This really shouldn't be a surprise. Here's a post, copied from "Apathetic Lemming of the North," including the links:
"Study Calls Telecommuting a Mixed Bag"
"PC World" magazine posted an article that says that "... those who do not telecommute are more likely to be dissatisfied with their job and leave the company, " which shouldn't surprise too many people.
On the other hand, the study takes that conclusion from opinion to informed opinion: with a moderately adequate study. (A study of "240 professional employees from a medium-sized company" doesn't involve a big enough set of data to give reliable results, in my opinion.)
Back to "Starting a Small Business:" There are a few lessons here, pretty obvious ones for the most part.

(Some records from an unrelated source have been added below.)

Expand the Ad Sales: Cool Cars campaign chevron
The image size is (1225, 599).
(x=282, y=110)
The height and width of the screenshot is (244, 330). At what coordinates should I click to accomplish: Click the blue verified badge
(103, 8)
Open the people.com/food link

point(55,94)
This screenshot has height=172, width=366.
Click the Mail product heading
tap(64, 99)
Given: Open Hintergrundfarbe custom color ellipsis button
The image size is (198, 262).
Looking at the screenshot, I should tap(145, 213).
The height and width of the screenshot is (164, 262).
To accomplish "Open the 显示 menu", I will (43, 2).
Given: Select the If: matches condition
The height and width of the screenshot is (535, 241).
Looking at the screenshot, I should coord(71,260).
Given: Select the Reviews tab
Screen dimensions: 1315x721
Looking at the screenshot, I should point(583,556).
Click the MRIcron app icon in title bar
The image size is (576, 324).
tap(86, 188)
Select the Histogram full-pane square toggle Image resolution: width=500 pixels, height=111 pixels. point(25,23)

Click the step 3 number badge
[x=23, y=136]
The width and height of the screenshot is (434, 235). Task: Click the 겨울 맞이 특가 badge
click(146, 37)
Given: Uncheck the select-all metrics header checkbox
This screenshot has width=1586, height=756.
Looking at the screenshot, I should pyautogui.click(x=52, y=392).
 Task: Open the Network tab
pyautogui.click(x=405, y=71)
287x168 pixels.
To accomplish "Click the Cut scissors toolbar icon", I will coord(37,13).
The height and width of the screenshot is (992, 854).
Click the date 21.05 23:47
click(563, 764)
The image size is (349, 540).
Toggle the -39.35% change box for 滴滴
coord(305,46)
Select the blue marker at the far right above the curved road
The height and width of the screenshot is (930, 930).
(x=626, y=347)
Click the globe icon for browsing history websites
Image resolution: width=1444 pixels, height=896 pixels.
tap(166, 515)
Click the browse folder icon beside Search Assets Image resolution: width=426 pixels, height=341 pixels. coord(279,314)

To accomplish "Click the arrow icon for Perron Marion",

- Read more than a study's conclusion - find out how they got the data, and what they did with it
- Employers whose staff includes people who haven't gotten used to contemporary information technology have to consider options:
- Replace the skill-challenged employees with people who can use contemporary technology
(Difficult on a personal level, and means losing their training and experience) - Provide training so that all employees are 'Internet-ready'
(Training costs time and money, and the odds are that someone is going to quit, rather than learn new skills - or, worse, stay on the staff and drain everyone's productivity) - Ignore the issue, and hope that the Internet and other information technology proves to be a fad
(This makes as much sense as the old-fashioned employer, a few generations back, who is supposed to explained that he wouldn't allow employees to have telephones, because if he did, "they'd be on the telephone all day, instead of doing business")
- Replace the skill-challenged employees with people who can use contemporary technology
As a the owner, manager, creative staff, clerical staff, and technical staff of my company, I don't have those kinds of problems. I'm fairly tech-savvy, and if I start getting out of my depth, I can always ask my eleven-year-old son for help.